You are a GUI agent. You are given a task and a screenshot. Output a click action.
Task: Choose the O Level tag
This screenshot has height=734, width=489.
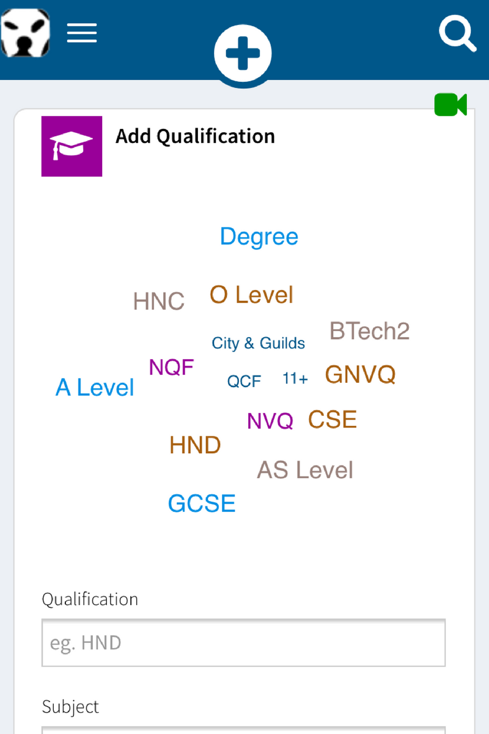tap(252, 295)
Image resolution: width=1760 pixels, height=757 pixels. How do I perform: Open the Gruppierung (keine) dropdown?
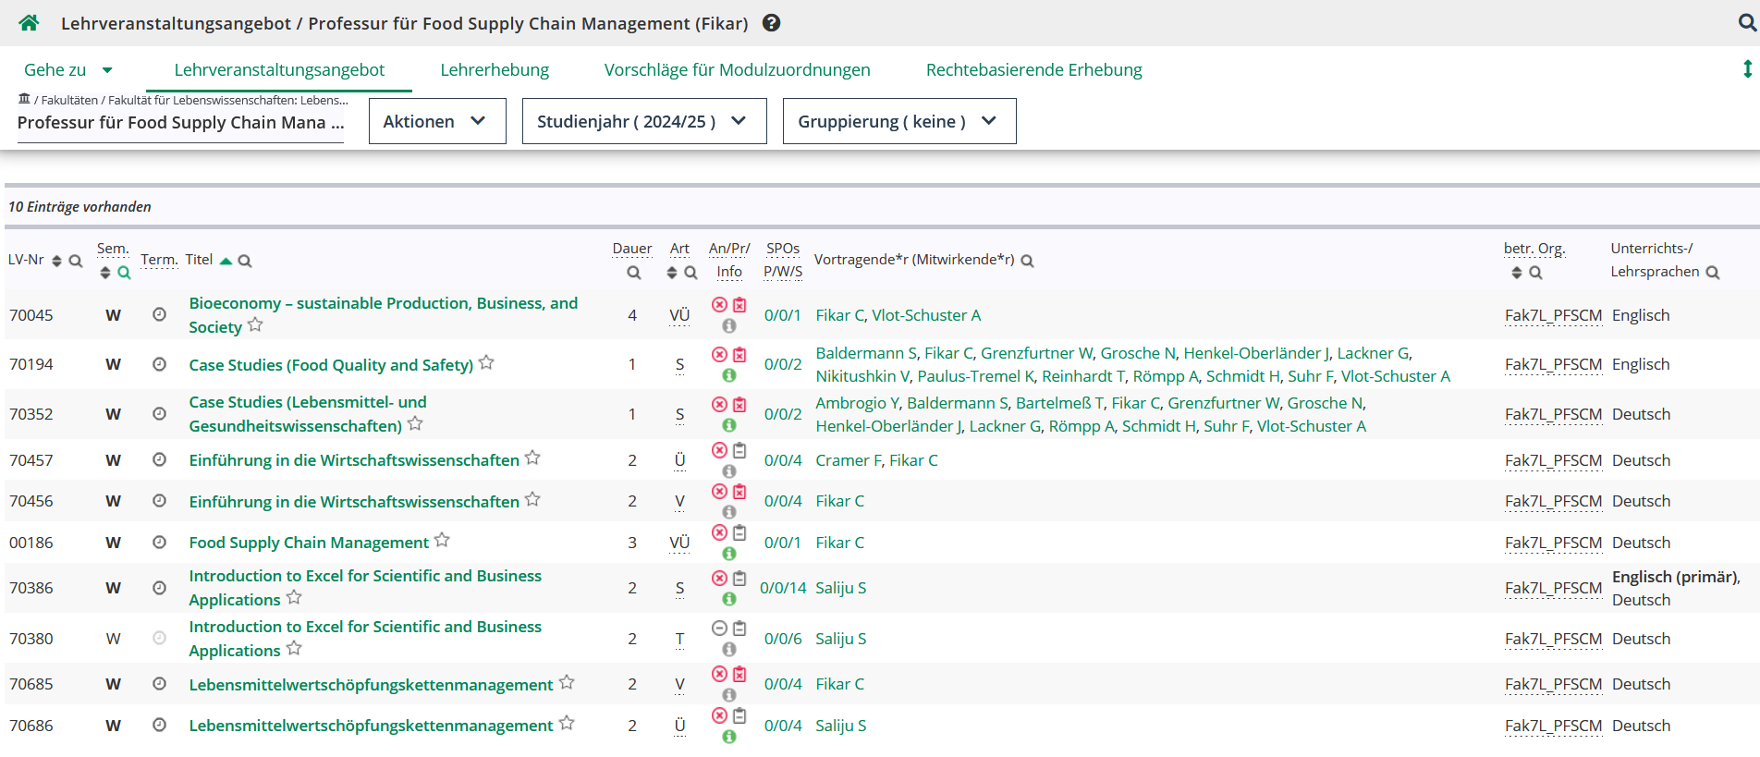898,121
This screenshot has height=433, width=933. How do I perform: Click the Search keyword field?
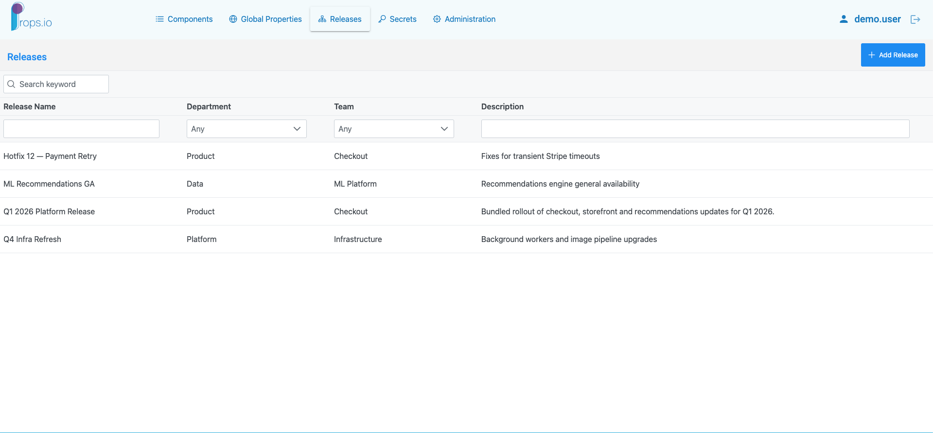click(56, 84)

■ ■ ■

What to work on:
Omit every picture, then write out the entries above exactly.

Completed task:
You are a GUI agent. You are given a task and a screenshot. Output a click action.
Task: Choose the O Level tag
This screenshot has height=734, width=489.
tap(252, 295)
Image resolution: width=1760 pixels, height=757 pixels. How do I perform: Open the Gruppierung (keine) dropdown?
898,121
This screenshot has height=433, width=933. How do I perform: Click the Search keyword field?
click(56, 84)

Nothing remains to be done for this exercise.